We drove to the Wheeler Peak campground where we took the Brislecone Trail for 1.4 miles to the Bristlecone pine grove interpretive loop at 10,600 feet.  There were pockets of snow on the ground all along the trail, it was a little slick in places. The Bristlecone Pine trees live at the Alpine level on the mountain between 9,500 and 11,000 feet.  They are extremely slow growing and the ones on the trail are from 2,000-3,000 years old, but they have been known to live for 5,000 years. On the return trail, we side tracked to Teresa Lake, a small alpine pond with crystal clear water. It wasn't a long hike but when you are in the 10,000 foot elevation range and going uphill the breathing is much harder.  They have altitude sickness warnings on all the main trail signs.
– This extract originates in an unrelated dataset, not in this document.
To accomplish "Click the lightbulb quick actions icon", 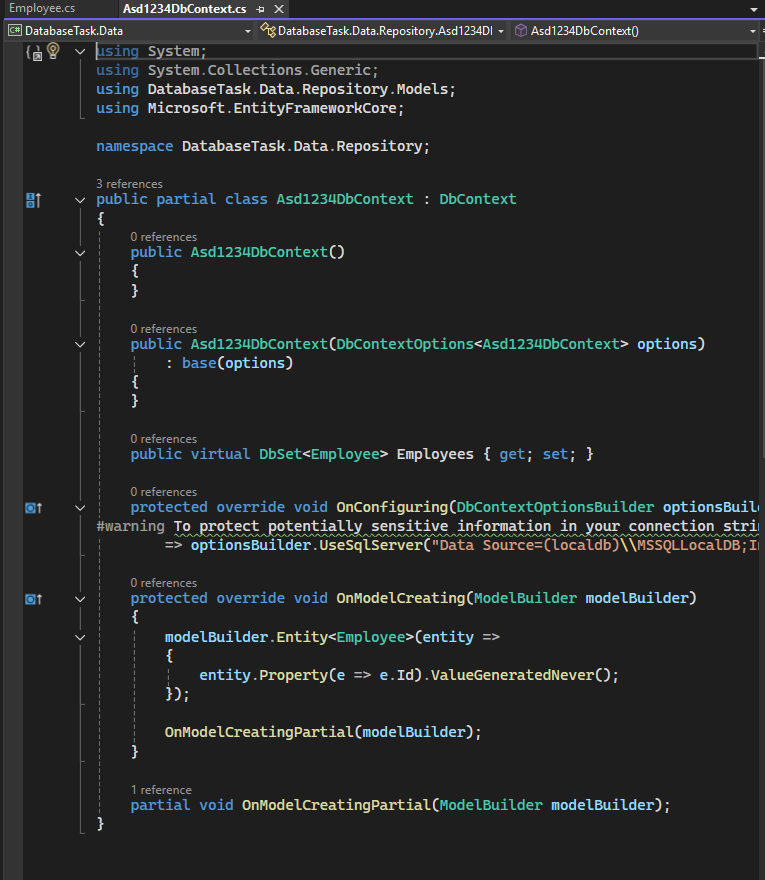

Twinkles on the snowy  trail

Trail view from our lunch stop

Ancient Bristlecone Tree

Bristlecone loop view

Close up of the beautifull wood grain


Teresa Lake

We then drove all the way back down to the valley floor and to the Baker Archeological Site where an ancient Fremont indian settlement was found. The Fremont people lived from about 700 to 1300 AD and are closely related to the Anasazi.  They had a 5 story adobe main structure built here with several smaller buildings.  The site was excavated and many artifacts were found, however when finished they backfilled it in again to protect it, so there is not much to be seen. 


Baker Fremont Indian site

Sun rays across the valley

I did more hiking on Wednesday, doing portions of the Lehman Creek trail from our campground to the upper Lehman campground and from upper Lehman campground to Wheeler Campground.  Also the Baker Creek Trail to the cutoff for the South Fork Trail.  Lehman Creek is a series of fast flowing streams cascading down over rocks and logs, really pretty.  It runs 20 feet from our campsite soothing us with it's noise as it tumbles over the rocks.  Baker Creek is a similar Creek, but in a more remote area a few miles down a gravel access road.  The Baker Creek Trail to the cutoff was supposed to be 1 mile, but it seemed more like 2, I think they measure as the crow flies ?  We thought the same yesterday on the Bristlecone Trail. 


Creek view

Aspen leaves in the creek


Aspen trees with carved initials and designs are everywhere.
Some of the old ones might be from Basque sheep herders

The Aspen leaves on the trail caught my eye

Baker Creek looks like this it's entire length 

The Aspens and the pine trees are a beautiful sight


We are pulling out of Nevada in the morning and heading for Utah.  Next stop is Fillmore, Utah.